Task goal:
Reproduce the data below line for line, without changing anything.

Data for processing:
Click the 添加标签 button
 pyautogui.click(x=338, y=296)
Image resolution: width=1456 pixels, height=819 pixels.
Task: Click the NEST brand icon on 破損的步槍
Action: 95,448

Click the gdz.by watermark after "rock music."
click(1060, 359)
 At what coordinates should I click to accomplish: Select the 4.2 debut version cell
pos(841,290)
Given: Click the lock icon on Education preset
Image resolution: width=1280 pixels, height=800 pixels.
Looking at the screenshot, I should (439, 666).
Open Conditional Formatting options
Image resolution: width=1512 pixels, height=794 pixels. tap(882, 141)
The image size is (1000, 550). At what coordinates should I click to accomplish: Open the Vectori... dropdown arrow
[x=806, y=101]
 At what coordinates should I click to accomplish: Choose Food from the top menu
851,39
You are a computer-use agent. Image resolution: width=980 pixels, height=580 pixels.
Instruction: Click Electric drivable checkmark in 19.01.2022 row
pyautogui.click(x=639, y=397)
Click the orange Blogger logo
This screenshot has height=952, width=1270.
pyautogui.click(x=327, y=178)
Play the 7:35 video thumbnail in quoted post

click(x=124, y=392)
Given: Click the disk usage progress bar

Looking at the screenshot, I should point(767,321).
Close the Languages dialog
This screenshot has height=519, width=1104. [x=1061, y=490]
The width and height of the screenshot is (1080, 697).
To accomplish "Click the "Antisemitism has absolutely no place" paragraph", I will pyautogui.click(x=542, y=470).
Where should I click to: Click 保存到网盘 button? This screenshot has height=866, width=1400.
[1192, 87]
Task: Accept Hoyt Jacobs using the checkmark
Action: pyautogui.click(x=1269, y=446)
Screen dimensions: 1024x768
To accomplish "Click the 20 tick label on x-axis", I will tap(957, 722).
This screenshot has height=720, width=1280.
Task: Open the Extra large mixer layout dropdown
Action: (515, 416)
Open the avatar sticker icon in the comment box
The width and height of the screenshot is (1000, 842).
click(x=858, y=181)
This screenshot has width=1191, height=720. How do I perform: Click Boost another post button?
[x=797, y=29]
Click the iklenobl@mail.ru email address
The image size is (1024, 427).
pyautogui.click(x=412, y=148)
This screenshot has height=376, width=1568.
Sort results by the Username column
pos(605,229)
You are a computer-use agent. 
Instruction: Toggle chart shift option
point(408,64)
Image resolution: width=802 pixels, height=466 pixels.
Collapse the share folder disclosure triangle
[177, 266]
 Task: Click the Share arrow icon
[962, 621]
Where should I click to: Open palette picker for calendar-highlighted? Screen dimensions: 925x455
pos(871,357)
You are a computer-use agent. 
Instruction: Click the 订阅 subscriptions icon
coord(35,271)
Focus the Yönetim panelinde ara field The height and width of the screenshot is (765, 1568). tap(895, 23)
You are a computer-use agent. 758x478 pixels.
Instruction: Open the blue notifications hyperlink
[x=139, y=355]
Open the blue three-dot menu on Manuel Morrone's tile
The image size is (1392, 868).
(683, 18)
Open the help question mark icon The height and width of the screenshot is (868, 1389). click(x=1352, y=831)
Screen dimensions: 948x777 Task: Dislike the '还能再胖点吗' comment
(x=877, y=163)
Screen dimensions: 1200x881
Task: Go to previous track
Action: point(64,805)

Exercise result:
Click the 添加标签 button
 pyautogui.click(x=338, y=296)
Image resolution: width=1456 pixels, height=819 pixels.
Task: Click the NEST brand icon on 破損的步槍
Action: 95,448

Click the gdz.by watermark after "rock music."
click(1060, 359)
 At what coordinates should I click to accomplish: Select the 4.2 debut version cell
pos(841,290)
Given: Click the lock icon on Education preset
Image resolution: width=1280 pixels, height=800 pixels.
Looking at the screenshot, I should (439, 666).
Open Conditional Formatting options
Image resolution: width=1512 pixels, height=794 pixels. tap(882, 141)
The image size is (1000, 550). At what coordinates should I click to accomplish: Open the Vectori... dropdown arrow
[x=806, y=101]
 At what coordinates should I click to accomplish: Choose Food from the top menu
851,39
You are a computer-use agent. Image resolution: width=980 pixels, height=580 pixels.
Instruction: Click Electric drivable checkmark in 19.01.2022 row
pyautogui.click(x=639, y=397)
Click the orange Blogger logo
This screenshot has height=952, width=1270.
pyautogui.click(x=327, y=178)
Play the 7:35 video thumbnail in quoted post

click(x=124, y=392)
Given: Click the disk usage progress bar

Looking at the screenshot, I should point(767,321).
Close the Languages dialog
This screenshot has height=519, width=1104. [x=1061, y=490]
The width and height of the screenshot is (1080, 697).
To accomplish "Click the "Antisemitism has absolutely no place" paragraph", I will pyautogui.click(x=542, y=470).
Where should I click to: Click 保存到网盘 button? This screenshot has height=866, width=1400.
[1192, 87]
Task: Accept Hoyt Jacobs using the checkmark
Action: pyautogui.click(x=1269, y=446)
Screen dimensions: 1024x768
To accomplish "Click the 20 tick label on x-axis", I will tap(957, 722).
This screenshot has height=720, width=1280.
Task: Open the Extra large mixer layout dropdown
Action: (515, 416)
Open the avatar sticker icon in the comment box
The width and height of the screenshot is (1000, 842).
click(x=858, y=181)
This screenshot has width=1191, height=720. How do I perform: Click Boost another post button?
[x=797, y=29]
Click the iklenobl@mail.ru email address
The image size is (1024, 427).
pyautogui.click(x=412, y=148)
This screenshot has height=376, width=1568.
Sort results by the Username column
pos(605,229)
You are a computer-use agent. 
Instruction: Toggle chart shift option
point(408,64)
Image resolution: width=802 pixels, height=466 pixels.
Collapse the share folder disclosure triangle
[177, 266]
 Task: Click the Share arrow icon
[962, 621]
Where should I click to: Open palette picker for calendar-highlighted? Screen dimensions: 925x455
pos(871,357)
You are a computer-use agent. 
Instruction: Click the 订阅 subscriptions icon
coord(35,271)
Focus the Yönetim panelinde ara field The height and width of the screenshot is (765, 1568). tap(895, 23)
You are a computer-use agent. 758x478 pixels.
Instruction: Open the blue notifications hyperlink
[x=139, y=355]
Open the blue three-dot menu on Manuel Morrone's tile
The image size is (1392, 868).
(683, 18)
Open the help question mark icon The height and width of the screenshot is (868, 1389). click(x=1352, y=831)
Screen dimensions: 948x777 Task: Dislike the '还能再胖点吗' comment
(x=877, y=163)
Screen dimensions: 1200x881
Task: Go to previous track
Action: point(64,805)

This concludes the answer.